Relevant für diese Untersuchung ist die Darstellung der Ereignisse durch Diodor vom Tod des Antipatros bis zu Ermordung Olympias’, eben jenem Zeitraum der Diadochenzeit, in dem die Alexander Mutter immer wieder aktiv in den Kampf um die Nachfolge eingriff.
I.2. Zur Problematik des Forschungsstandes und der Quellen
Einen der letzten Versuche, speziell die Geschichte Olympias zu erforschen, unternahm Ernst Kornemann 1942[11]. Seine Darstellung verdeutlicht sehr gut die Problematik der Forschungsliteratur im Umgang mit der Alexander Mutter.

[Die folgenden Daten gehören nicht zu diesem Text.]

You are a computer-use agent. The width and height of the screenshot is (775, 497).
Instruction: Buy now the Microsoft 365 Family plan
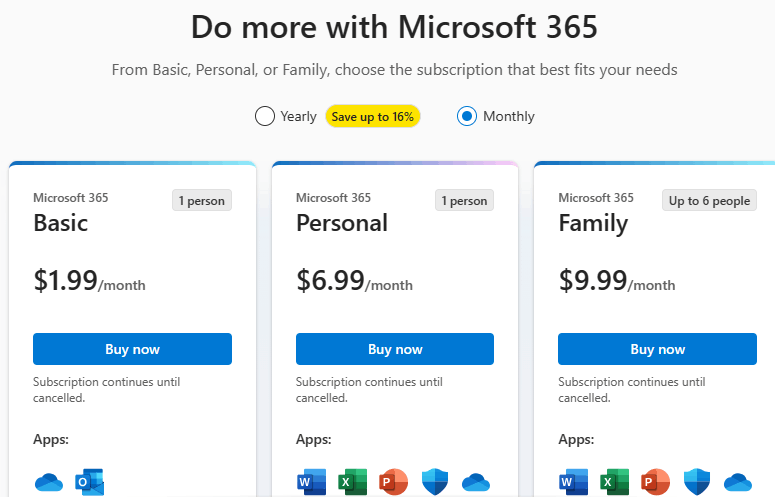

Kornemann tendiert dazu, Olympias primär als ‚handelnde Frau’ zu betrachten und scheut nicht davor zurück, jahrtausende alte Stereotypen auf seinen Forschungsgegenstand zu projizieren, die er unmöglich aus den überlieferten Quellen rekonstruiert haben kann: „Sie ist durch ungemessenen Ehrgeiz und im Alter zunehmendes Streben, eine politische Rolle zu spielen, in einer fraulichen Vielgeschäftigkeit und brutalen Kompromisslosigkeit sondergleichen zum Bösen Dämon geworden, der das schon früh und oft mit Blut befleckte makedonische Königshaus zum Schauplatz furchtbarer Gräueltaten machte“[12] [Hervorhebung von A.K.]. Weder die lustvolle Ausmahlung der dionysischen Feste, auf denen Olympias angeblich „große, gezähmte Schlangen mit sich führte, die häufig den heiligen Körben entschlüpften und sich um die Tyrosstäbe und Kränze der Frauen herumwanden“[13], fehlt dieser Darstellung, noch der Vorwurf der besonderen Grausamkeit zu einer Zeit, in der brutalste Methoden des Machterhalts gewiss keine Seltenheit waren. Hinzu kommt eine vorwissenschaftliche Spekulation über die ‚Reinheit’ von Olympias’ Blut, die sicherlich durch das zeitliche Umfeld bedingt ist, aus dem Kornemanns Darstellung entstammt: „Die Angehörigen dieses epirotischen Hauptstammes haben immer behauptet, reinblütig zu sein, ob mit Recht, ist zweifelhaft… Je weniger echtes Hellenenblut aber in den Menschen der Randländer floss, desto stärker wurden die hellenische Sage und der Mythos bemüht, um den griechischen Ursprung vorzutäuschen“[14] [Hervorhebung von A.K.]. Waren derartige ‚Blut und Boden Untersuchungen’ ein Jahr vor dem Beginn der ‚Endlösung’ keine Seltenheit im nationalsozialistischen Deutschland, überrascht es umso mehr, dass auch Seibert noch 1972 eine „Untersuchung durch einen Medizinhistoriker“ anmahnt, um zu erklären, „welche Anlagen Alexanders auf die Erbmasse seiner Mutter zurückzuführen seien“[15]. Die Historiker der Neuzeit bewegen sich mit derartigen Spekulationen in guter Gesellschaft. Auch die Darstellung Olympias‚ bei Diodor ist gespickt mit Betrachtungen der Olympias als herrschende Frau, die wohl mehr über die Fantasiewelt des Wissenschaftlers aussagen, als über belastbare Erkenntnisse aus historischen Quellen.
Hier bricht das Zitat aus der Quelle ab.